Nella proliferazione di ristampe e “riesumazioni” varie che caratterizza la già piuttosto “asfissiante” discografia contemporanea si fa sempre più fatica a raccapezzarsi e individuare chi veramente meritava una doverosa riscoperta, ma in questo senso possiamo tranquillamente considerare la
Pride & Joy Music, con la sua sezione dedicata
Classixx, un’autentica sicurezza.
Il quindicesimo volume di tale divisione conferma le suddette certezze, permettendo agli estimatori del
rock melodico di fare la conoscenza con i
Sacred Season, gruppo tedesco nato nel 1986 e giunto, dopo varie traversie, al debutto eponimo soltanto nel 1994, un momento storico non particolarmente favorevole a sonorità ereditate da REO Speedwagon, Toto, Alien, Journey e Zeno.
“
Sacred season”, pur ispirato dai “classici”, si rivela un
album sorprendentemente “maturo”, forte evidentemente della gavetta che la
band di Raisdorf aveva maturato negli anni, riuscendo così a sfornare una dozzina di canzoni parecchio piacevoli nella loro avvolgente e irretente essenza melodica.

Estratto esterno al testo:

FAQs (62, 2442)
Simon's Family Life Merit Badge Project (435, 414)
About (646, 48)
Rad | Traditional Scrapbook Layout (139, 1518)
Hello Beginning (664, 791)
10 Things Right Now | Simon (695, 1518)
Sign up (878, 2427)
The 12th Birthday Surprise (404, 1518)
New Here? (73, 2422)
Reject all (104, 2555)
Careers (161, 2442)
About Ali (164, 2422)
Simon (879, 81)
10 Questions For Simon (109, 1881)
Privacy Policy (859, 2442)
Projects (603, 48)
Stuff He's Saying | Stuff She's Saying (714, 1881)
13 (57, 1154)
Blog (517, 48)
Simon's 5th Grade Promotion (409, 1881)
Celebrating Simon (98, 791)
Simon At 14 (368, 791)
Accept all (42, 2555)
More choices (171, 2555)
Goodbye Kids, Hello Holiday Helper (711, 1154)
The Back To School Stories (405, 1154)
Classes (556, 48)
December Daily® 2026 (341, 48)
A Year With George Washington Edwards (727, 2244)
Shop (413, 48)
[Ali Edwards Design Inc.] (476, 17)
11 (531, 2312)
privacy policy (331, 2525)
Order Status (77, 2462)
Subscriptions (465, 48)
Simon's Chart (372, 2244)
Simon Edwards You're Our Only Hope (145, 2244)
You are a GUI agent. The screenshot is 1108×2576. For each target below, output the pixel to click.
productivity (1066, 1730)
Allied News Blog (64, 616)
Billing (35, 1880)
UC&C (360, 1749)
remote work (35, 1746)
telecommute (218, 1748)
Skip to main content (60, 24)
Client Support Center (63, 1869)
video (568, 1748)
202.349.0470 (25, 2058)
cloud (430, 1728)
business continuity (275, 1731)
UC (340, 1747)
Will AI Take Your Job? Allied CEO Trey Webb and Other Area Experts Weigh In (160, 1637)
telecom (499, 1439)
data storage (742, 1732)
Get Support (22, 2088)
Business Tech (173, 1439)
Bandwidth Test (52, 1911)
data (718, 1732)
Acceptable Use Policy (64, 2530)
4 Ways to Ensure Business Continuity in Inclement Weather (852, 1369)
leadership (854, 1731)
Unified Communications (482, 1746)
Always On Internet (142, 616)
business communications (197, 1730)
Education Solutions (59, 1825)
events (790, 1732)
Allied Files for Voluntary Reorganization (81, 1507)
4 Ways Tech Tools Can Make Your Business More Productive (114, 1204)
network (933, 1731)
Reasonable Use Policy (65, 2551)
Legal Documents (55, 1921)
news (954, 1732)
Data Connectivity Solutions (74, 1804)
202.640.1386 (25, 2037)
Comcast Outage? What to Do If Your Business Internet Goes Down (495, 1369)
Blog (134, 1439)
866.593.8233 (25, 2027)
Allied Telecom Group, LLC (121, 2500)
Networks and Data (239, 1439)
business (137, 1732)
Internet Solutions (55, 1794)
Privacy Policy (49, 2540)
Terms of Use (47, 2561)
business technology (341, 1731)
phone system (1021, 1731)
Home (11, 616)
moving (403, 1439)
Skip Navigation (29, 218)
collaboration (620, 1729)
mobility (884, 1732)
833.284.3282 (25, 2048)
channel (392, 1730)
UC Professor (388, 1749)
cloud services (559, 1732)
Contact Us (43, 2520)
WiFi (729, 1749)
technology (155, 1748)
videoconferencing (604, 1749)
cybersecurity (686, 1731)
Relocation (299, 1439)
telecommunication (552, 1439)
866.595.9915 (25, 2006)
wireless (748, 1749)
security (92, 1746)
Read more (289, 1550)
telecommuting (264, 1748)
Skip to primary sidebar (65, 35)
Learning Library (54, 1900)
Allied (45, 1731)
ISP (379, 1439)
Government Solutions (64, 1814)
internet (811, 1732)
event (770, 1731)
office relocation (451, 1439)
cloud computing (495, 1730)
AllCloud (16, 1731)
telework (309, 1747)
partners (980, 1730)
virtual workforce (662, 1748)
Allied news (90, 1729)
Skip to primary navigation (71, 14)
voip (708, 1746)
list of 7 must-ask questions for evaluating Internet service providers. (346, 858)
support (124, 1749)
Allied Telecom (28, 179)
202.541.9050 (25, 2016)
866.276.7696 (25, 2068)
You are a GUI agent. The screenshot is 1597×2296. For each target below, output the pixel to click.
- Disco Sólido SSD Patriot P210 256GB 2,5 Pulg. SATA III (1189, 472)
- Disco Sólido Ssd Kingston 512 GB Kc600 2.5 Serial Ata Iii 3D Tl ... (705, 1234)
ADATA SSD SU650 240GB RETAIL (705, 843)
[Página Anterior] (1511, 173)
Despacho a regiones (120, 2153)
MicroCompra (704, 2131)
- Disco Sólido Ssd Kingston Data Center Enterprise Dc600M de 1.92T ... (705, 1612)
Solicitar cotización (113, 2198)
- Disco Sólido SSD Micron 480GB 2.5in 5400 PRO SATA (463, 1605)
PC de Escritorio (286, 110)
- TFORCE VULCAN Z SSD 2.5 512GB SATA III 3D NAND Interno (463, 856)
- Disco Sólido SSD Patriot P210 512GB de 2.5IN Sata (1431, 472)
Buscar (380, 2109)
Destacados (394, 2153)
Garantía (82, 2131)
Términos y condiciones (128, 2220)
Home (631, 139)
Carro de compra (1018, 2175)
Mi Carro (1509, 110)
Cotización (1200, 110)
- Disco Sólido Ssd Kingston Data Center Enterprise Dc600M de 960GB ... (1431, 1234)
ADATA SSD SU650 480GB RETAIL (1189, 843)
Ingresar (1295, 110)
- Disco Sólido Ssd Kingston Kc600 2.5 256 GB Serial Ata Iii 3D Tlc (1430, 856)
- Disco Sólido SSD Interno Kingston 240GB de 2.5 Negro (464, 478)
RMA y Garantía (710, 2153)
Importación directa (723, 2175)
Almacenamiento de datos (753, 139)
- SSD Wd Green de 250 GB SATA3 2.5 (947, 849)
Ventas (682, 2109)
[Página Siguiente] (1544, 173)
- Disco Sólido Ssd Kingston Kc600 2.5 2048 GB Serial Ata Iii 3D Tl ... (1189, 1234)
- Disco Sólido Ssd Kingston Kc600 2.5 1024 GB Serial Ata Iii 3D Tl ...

Pilotata dalla voce cristallina di
Marco Schultz, l’opera esordisce in maniera assai adescante grazie alla
verve pomposa di “
I won't forget”, ottima
opener nonostante un’abbastanza incomprensibile conclusione faceta e
funk-eggiante.
Con “
Only for you” e “
Kawa / Taking the last breath” i
Sacred Season scandagliano con esiti molto soddisfacenti il lato più languido del loro animo artistico, un’indole che si ripete nelle pulsazioni crepuscolari di "
Loose my pride”, "
The chance” e “
Take away the pain”, davvero ammalianti e coinvolgenti.
Altrove, vedasi
"Change your heart” e "
Tomorrow” la
band diventa leggermente più dispersiva, mentre dimostra di saper gestire con efficacia gli scatti energici di “
Wings of love” e pure di saper trattare con buongusto le influenze Whitesnake-
esche di “
Take me home” e la grinta di “
Childhunter”, mescolandola con una certa perizia alla peculiare raffinatezza armonica.
È un’altra graziosa ballata romantica, intitolata “
I've been in love before”, a sigillare i suggestivi contenuti di “
Sacred season”, un albo che rischiava l’immeritato oblio (come il suo successore “
No man’s land” … e ne riparleremo) e che invece grazie a questa riedizione (disponibile il sole cinquecento copie … quindi affrettatevi) potrà trovare un’adeguata collocazione nelle preziose collezioni discografiche dei cultori del genere.